TASK TO CARRY OUT: Using the data below, return every line that holds the word "computer".

THE RECORDS:

= = = =

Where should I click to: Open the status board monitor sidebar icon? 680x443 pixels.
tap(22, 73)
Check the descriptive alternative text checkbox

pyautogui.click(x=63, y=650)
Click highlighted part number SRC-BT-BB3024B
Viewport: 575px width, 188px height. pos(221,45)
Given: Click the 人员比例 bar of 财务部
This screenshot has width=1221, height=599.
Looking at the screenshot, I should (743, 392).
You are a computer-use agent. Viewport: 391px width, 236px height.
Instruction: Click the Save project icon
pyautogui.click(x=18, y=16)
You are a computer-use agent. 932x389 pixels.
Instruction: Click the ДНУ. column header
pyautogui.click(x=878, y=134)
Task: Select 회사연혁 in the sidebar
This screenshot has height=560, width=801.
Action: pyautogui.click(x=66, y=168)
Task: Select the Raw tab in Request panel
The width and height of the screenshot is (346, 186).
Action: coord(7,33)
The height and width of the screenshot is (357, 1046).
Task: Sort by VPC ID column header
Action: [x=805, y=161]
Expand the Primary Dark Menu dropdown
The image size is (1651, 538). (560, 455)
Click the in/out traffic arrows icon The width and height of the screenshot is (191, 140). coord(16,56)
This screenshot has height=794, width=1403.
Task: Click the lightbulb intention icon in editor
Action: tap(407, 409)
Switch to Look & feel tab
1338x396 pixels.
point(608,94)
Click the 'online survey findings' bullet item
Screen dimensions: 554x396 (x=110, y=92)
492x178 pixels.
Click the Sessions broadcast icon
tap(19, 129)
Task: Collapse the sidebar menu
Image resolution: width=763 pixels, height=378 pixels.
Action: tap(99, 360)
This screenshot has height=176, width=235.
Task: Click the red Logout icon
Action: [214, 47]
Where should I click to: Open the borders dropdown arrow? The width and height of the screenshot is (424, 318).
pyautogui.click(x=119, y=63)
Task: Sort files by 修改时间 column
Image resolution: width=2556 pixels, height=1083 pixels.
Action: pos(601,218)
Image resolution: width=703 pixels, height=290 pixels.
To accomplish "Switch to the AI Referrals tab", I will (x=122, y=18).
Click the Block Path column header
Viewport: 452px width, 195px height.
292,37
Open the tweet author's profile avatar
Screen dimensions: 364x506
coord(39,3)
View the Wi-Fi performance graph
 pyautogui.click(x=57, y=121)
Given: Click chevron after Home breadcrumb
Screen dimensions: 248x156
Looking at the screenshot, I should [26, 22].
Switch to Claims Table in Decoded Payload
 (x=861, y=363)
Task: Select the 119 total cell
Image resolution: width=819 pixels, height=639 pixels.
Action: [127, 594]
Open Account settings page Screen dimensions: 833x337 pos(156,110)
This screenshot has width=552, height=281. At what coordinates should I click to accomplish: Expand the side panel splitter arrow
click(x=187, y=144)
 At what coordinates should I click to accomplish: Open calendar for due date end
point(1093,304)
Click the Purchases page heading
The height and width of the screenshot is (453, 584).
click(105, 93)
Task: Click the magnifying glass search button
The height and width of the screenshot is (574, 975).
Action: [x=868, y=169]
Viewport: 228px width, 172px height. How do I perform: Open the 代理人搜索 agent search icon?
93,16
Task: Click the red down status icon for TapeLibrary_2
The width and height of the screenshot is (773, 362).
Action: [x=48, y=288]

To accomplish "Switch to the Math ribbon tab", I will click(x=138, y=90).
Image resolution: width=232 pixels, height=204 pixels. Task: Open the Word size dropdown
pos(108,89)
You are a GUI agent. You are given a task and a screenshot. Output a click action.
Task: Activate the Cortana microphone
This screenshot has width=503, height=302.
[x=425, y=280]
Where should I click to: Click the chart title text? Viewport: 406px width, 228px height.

= = = =

EXERCISE OUTPUT:
You are a computer-use agent. Viewport: 391px width, 236px height.
You are a computer-use agent. 932x389 pixels.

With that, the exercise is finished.